Anon0045 wrote:Stray cats who will leave a comfortable but controlled home for uncertain future, may not know what's good for them, like addicts destroying their bodies with drugs.
It's not very reasonable to compare their behavior to addicts. They've lived both lives, and they choose the one they enjoy more -- how does that not have merit? Addicts will try to stay clean but fail due to poor will power; they don't really prefer to be addicts.
Anyway, even if it might be, whose job is it to decide that?
Also, I think you missed the point about being killed as a child and not living anything resembling a full life being
quite terrible, freedom or not. Being killed at a young age is a much bigger issue. Animals do not want to be killed.
If we were talking about a farm that let animals live full lives, and just used their bodies when they died, that would be a very different matter.
Anon0045 wrote:Sometimes freedom is very important, but I don't think one can generalize and say that freedom is always what an animal, including humans, prefer.
I didn't. But you can observe that it goes both ways in terms of behavior. Usually when people are aware of their chains, they become discontent.
For many, freedom is more important than life itself, much less minor creature comforts.
But what you're comparing is:
Captivity AND an early death
Or:
Freedom AND a very likely longer life.
This is Lose-Lose vs. Win-Win however you evaluate the relative importance of freedom and life.
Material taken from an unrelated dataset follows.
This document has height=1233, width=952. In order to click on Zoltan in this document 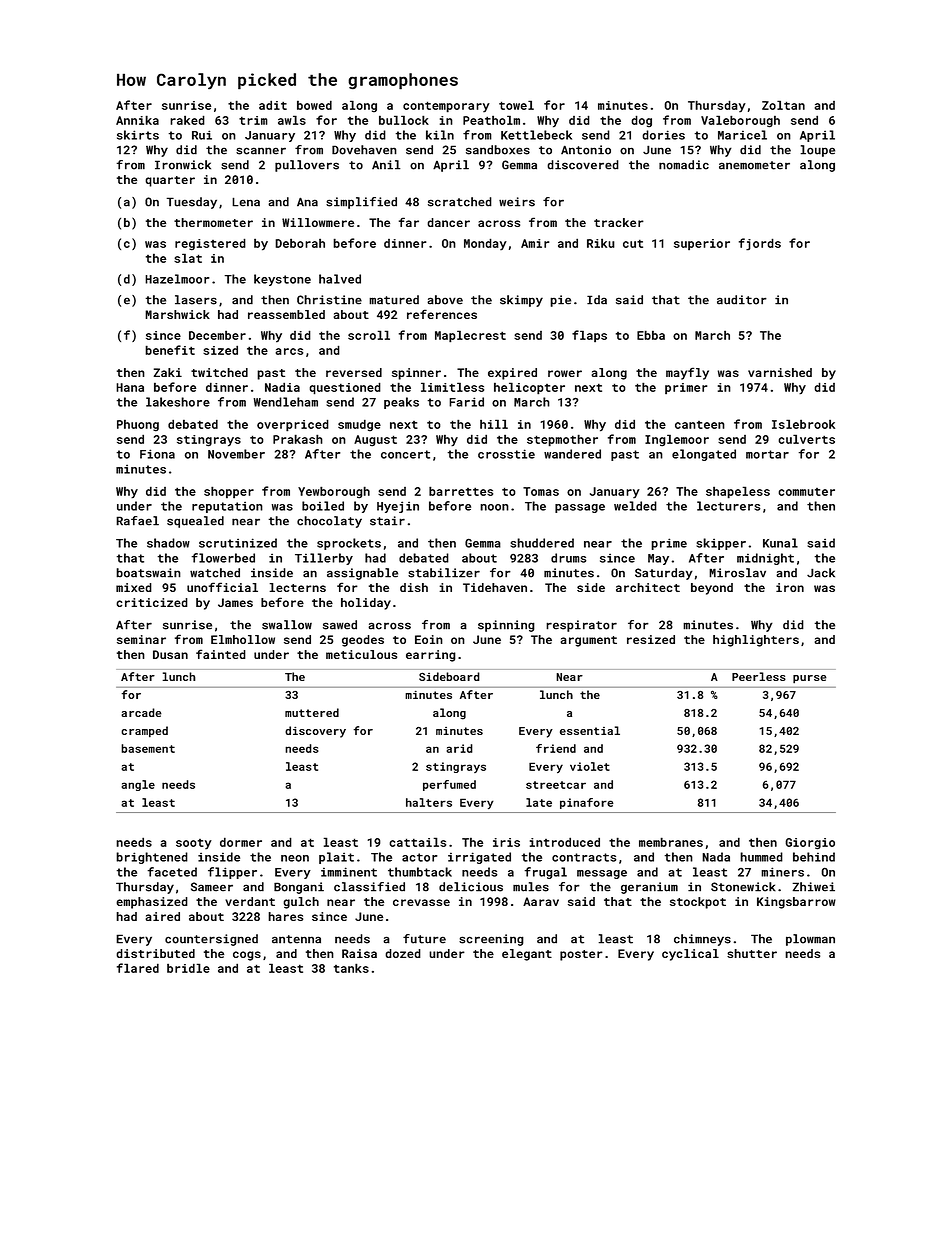, I will do `click(783, 105)`.
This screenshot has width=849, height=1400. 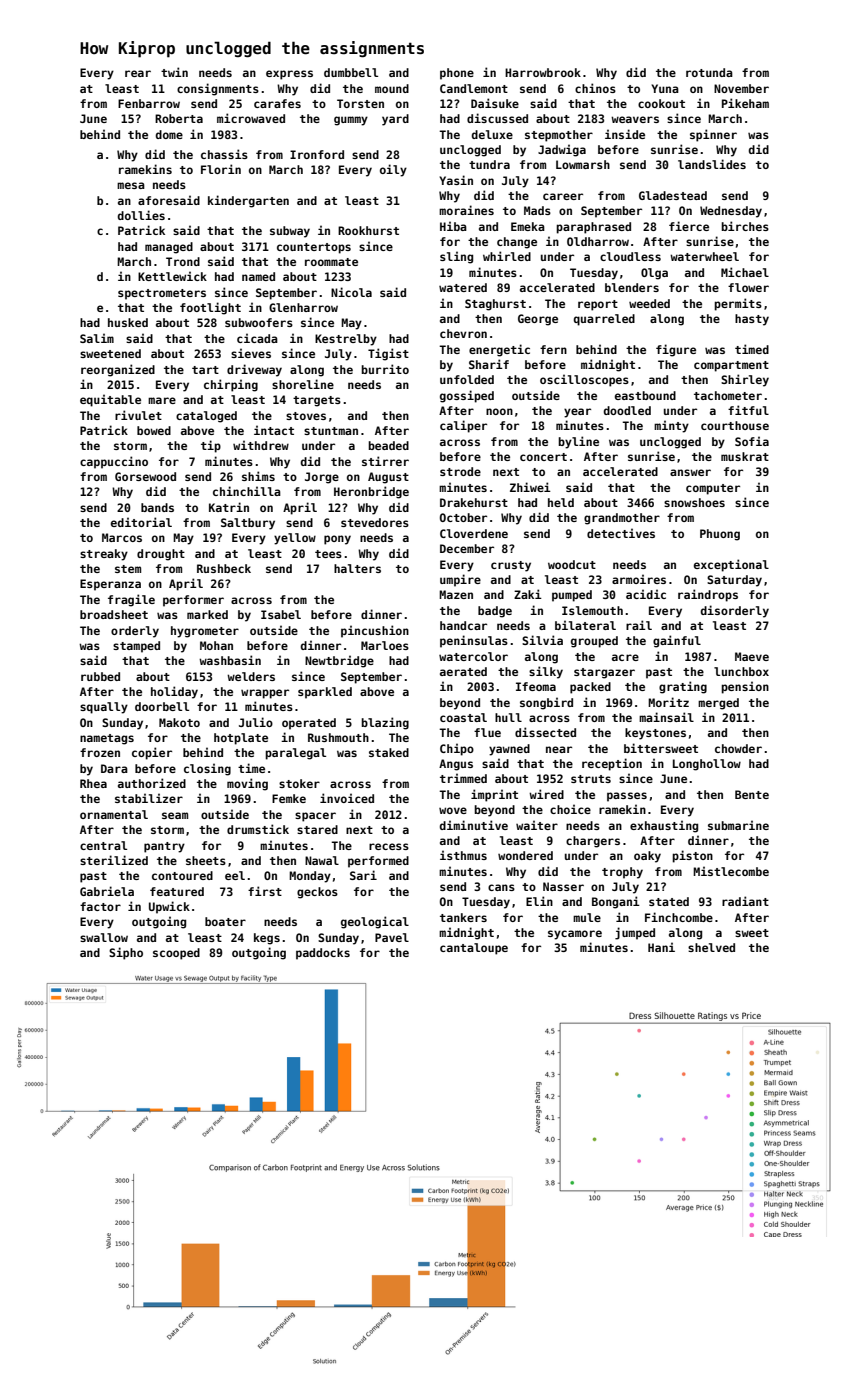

In terms of quality of life, it's likely less on the farm due to boredom and restriction. Animals adjust to the normality of a natural life (and anything better than that). There is such a thing as being miserable, but above that threshold creature comforts have diminishing returns.
Anon0045 wrote:If one has a good life but is slightly restricted, which we all are in society, it might be better than living a completely free life if freedom leads to more hardship (assuming nature is cruel).
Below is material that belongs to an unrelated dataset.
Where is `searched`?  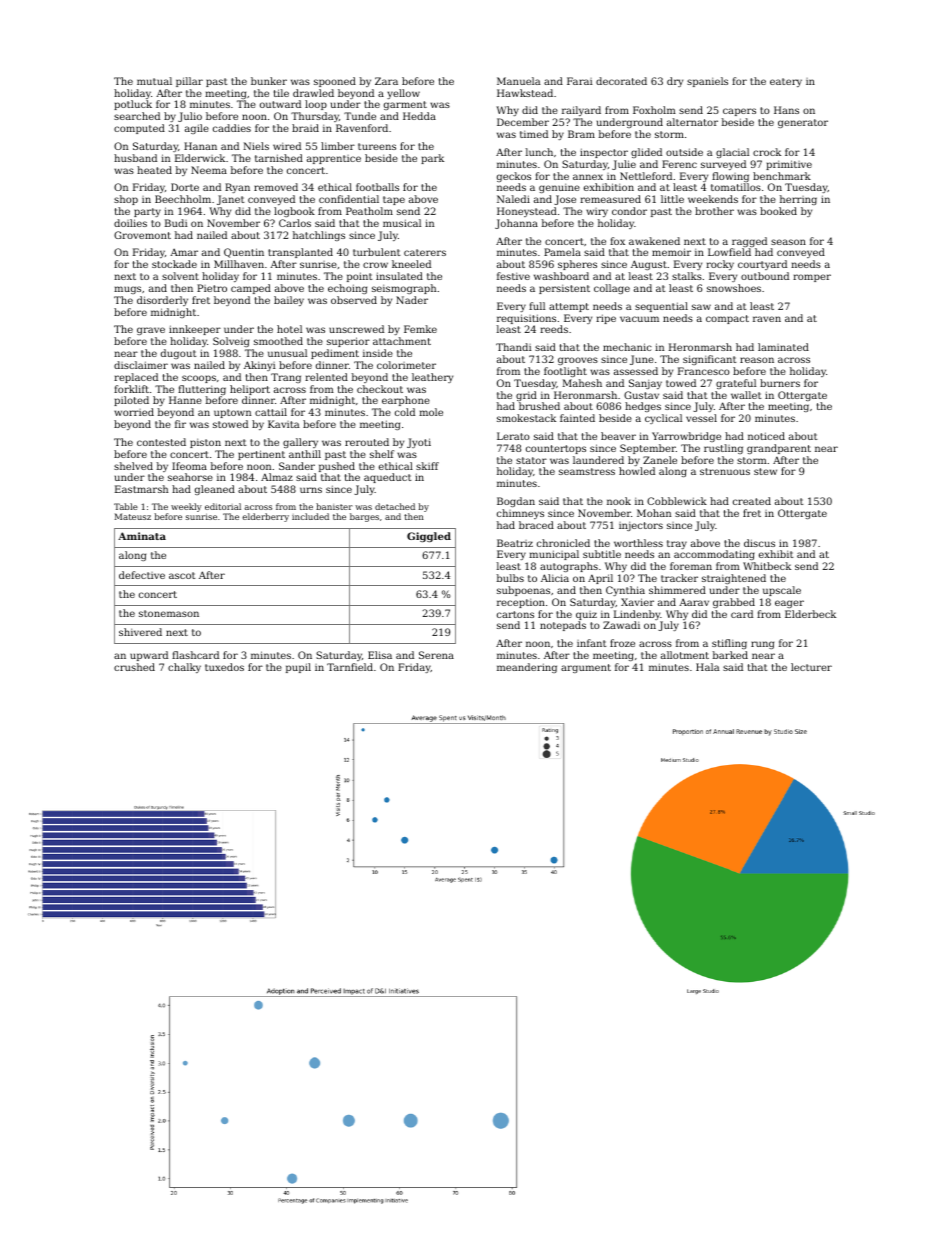 searched is located at coordinates (137, 116).
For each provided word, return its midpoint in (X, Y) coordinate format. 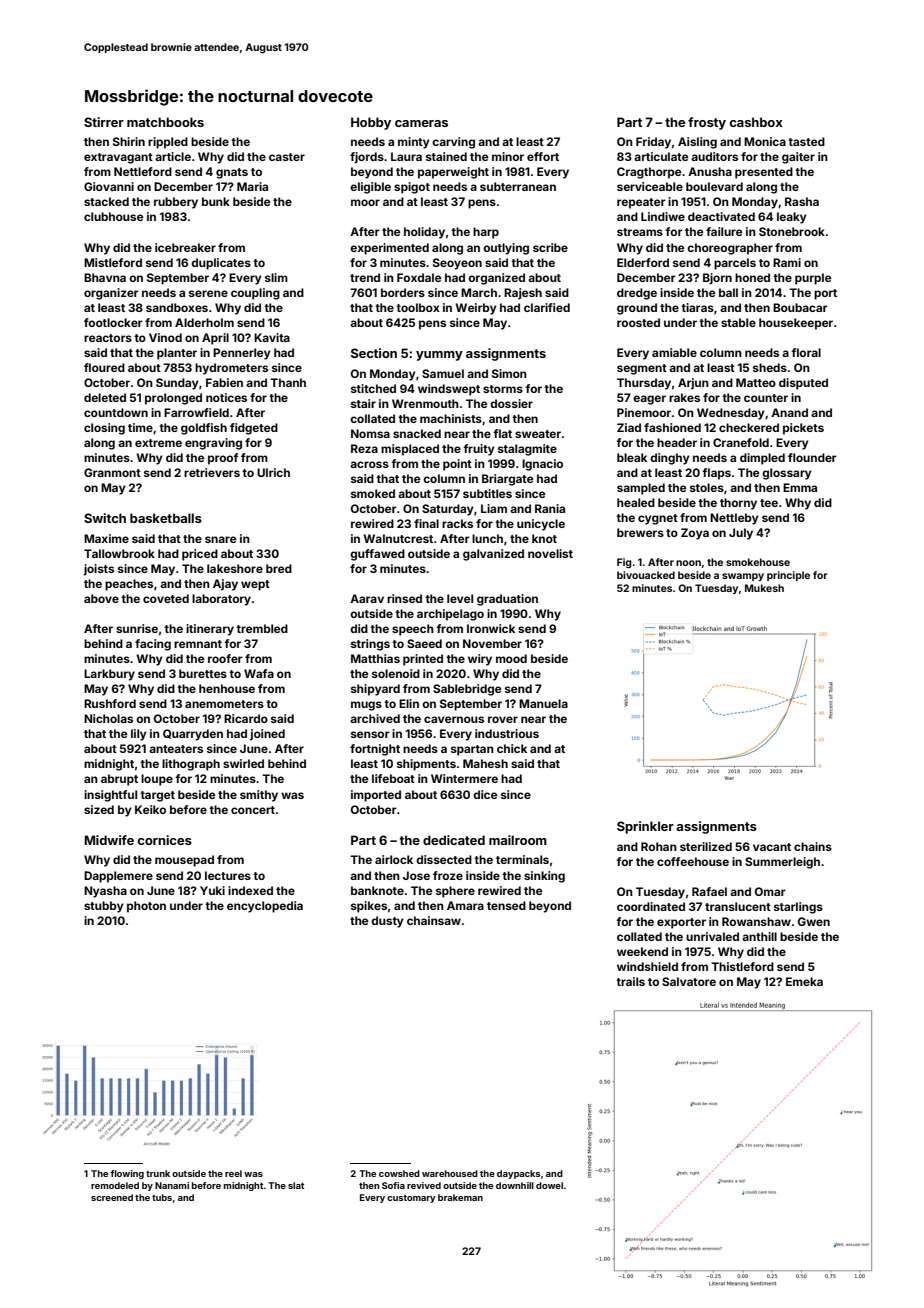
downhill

But that's not all you're comparing. You're compounding variables:
Anon0045 wrote:What I wanted to explore was the alternatives of early death vs tough life and whether the net sum of the experiences were positive/negative for farmed animals in freedom/capitivity.
These are two different questions.
But I hope I have shown that animals can and will often freely choose, being relatively well informed, freedom rather than confinement, despite any marginal material benefits of the latter. If on top of that they knew they'd be killed shortly, it's very unlikely any would take that bargain.
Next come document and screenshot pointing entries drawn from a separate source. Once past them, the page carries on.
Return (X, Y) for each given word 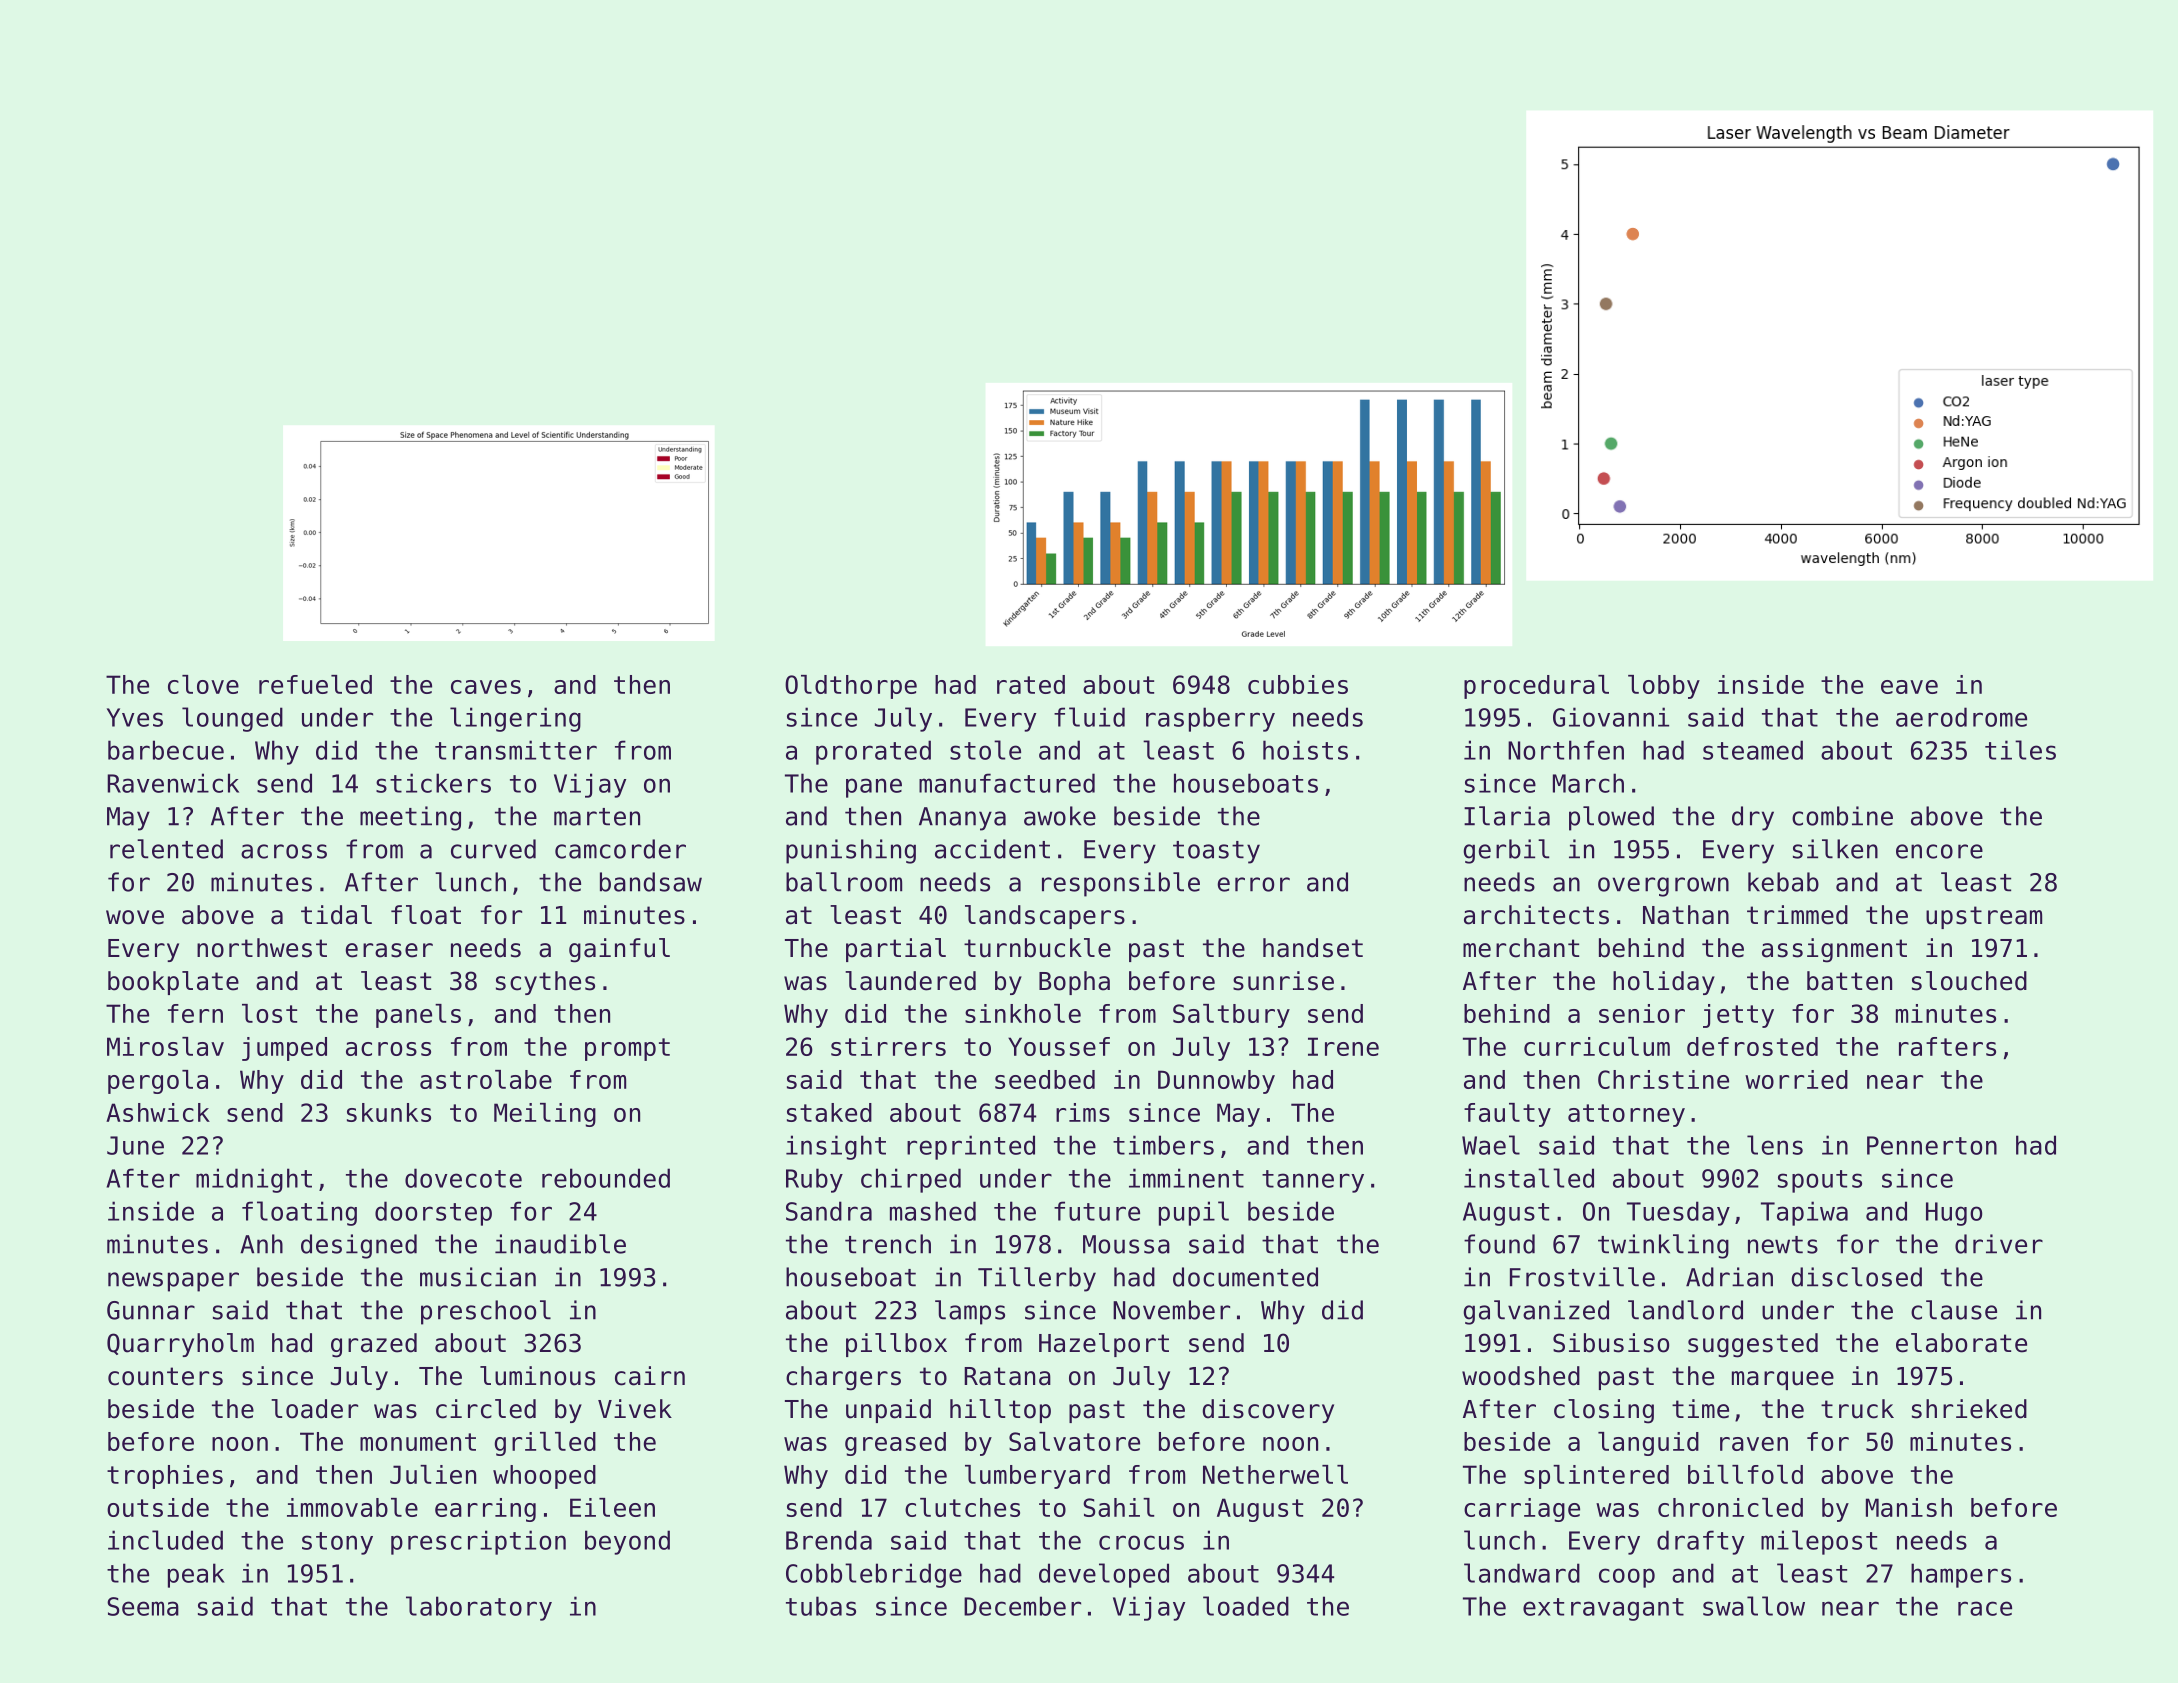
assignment (1834, 950)
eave (1909, 687)
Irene (1343, 1046)
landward (1522, 1573)
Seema (143, 1606)
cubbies (1298, 684)
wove (135, 917)
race (1985, 1608)
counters (165, 1376)
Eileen (612, 1507)
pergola (158, 1082)
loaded (1246, 1606)
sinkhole (1023, 1013)
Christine (1663, 1079)
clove (203, 684)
If somebody constructed a mansion with luxurious food, massages, unlimited free sex with models, etc. and anything else you could want, and offered that you could life there for one year and then be killed, or continue with your current life, which would you choose?
I suspect that most people would not elect to go for a year of paradise followed by certain death.
And the difference between the farm we'd be considering and the wild isn't even nearly that great.